How quickly such countermeasures can be vetted and licensed is one thing. But actually making them will be another. The two currently authorized vaccines are both made with mRNA technology—essentially strings of genetic code that serve up the instructions for how to make parts of the coronavirus’s spike protein. In theory, updating that strand of mRNA to match the mutations found in the most worrying variants should be as simple as swapping a few nucleotides in a few key locationss—maybe adding in a few more lines of code. Then those new recipes can get tested in animals to see which ones provoke production of the right kinds of antibodies. Pfizer and BioNTech officials have said that the development and lab testing process should take about six weeks.

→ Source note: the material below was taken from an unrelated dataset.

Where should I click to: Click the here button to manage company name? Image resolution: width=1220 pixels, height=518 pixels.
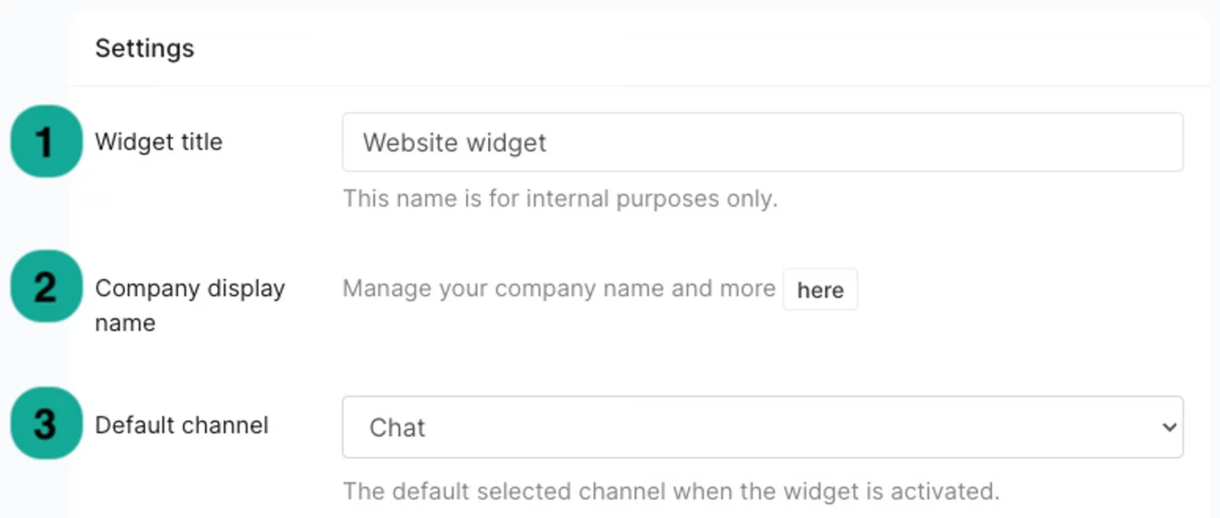point(820,289)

But that depends on the assumption that the mutations of concern, particularly E484K, are causing trouble by acting in a particular way, says Kristian Andersen, an immunologist and director of Infectious Disease Genomics at the Scripps Institute in San Diego. That mutation reverses the polarity of a key part of the spike protein, making it easier to latch onto a receptor that acts as a doorway into human cells. It could be that that structural change also makes it harder for the immune system to recognize the mutated spike protein. In which case, updating the vaccine so the resulting proteins more closely mimic the new shape of the spike should train up an army of effective antibodies. “That’s the part that would be simple,” says Andersen.

But there’s another possible explanation. Instead of directly disrupting the ability of antibodies to bind, E484K could be “shielding” parts of the protein, making it harder for the antibodies to “see” the virus at all, kind of like a cloaking device. Other viruses, like HIV and the one that causes dengue fever, have evolved such a trick. So far, nobody knows if this coronavirus has too. If so, updating the vaccine gets a whole lot more complicated, because even a retooled recipe risks not eliciting a very strong immune response. “We don’t know which of the two are at play here,” says Andersen. “But we need to know rapidly, so we can get a sense of what updated vaccines would look like.”

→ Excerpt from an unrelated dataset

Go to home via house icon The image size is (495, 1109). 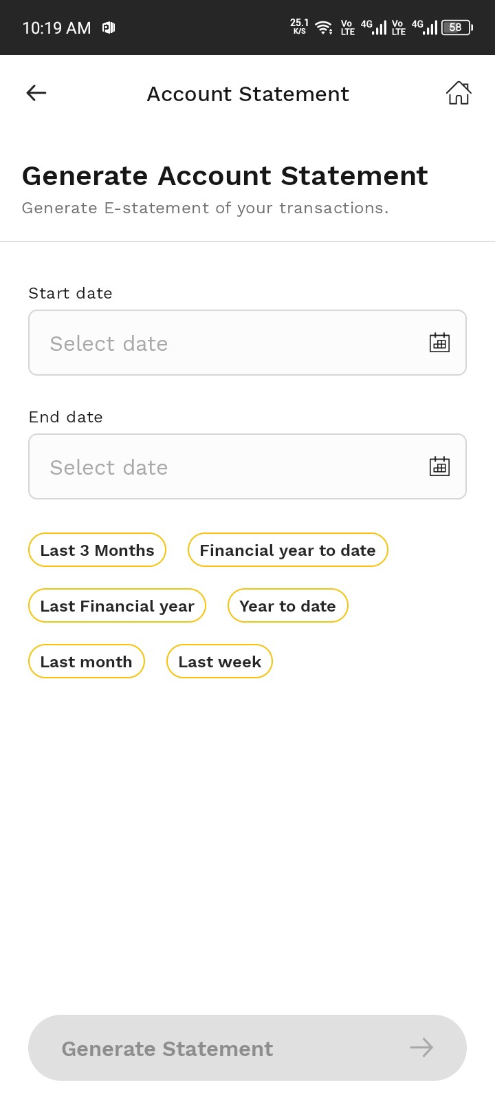click(459, 93)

Pfizer’s confidence in its ability to meet a six-week turnaround time is because of the flexibility of its mRNA technology, which allows for quick alterations to be made to the vaccine sequence, according to a statement emailed to WIRED by a company spokesperson. “We are already laying the groundwork to respond quickly if a variant of SARS-CoV-2 shows evidence of escaping immunity by our vaccine,” the statement read. “However, the studies needed to evalsuate a vaccine that encodes an updated viral antigen have yet to be determined, in agreement with regulators. We will need to generate data that gives confidence that any updated vaccine is safe and effective.”

Neither Moderna nor J&J responded to WIRED’s questions. A spokesperson for Novavax would not say whether or not the company has already begun testing new multivalent versions of its vaccine.

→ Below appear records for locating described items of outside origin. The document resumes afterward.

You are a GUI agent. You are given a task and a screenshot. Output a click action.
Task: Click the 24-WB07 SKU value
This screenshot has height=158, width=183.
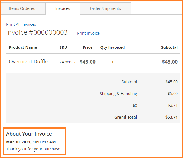point(68,62)
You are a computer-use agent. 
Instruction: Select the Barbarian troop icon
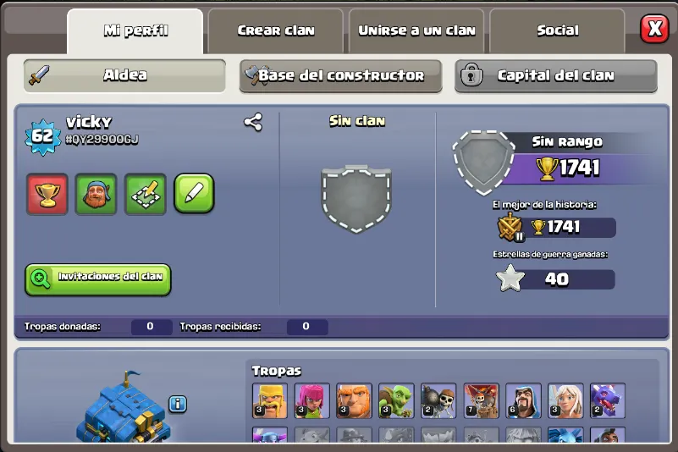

Corey says he’s hopeful that the large inflow of cash to these companies from Operation Warp Speed has enabled them to bulk up the personnel and resources required for this new development sprint. But as to whether they’ll be able to deliver in time to thwart threatening new mutations, he says, “We’ll just have to see.”

In his own work developing an HIV vaccine, Corey says that changing the recipe to better match a new strain of the virus almost never affects the safety of the shot. “Safety is driven almost entirely by the technology platform,” he says. “The thing that changes when you drop in a new gene is really just the immune response.”

“It would have been nice if the virus didn’t do this, but it did,” says Corey of its recent surge in mutations. What’s getting lost in all the worries over new variants though, he says, is the monumental stroke of luck that two large-scale vaccine trials happened to have kicked off in South Africa, exactly where one of the new strains emerged. “We learned about it as quickly as one could, so now we can know we’re OK, but we’re certainly not done.”

In other words, the virus has made its move. Now it’s technology’s turn.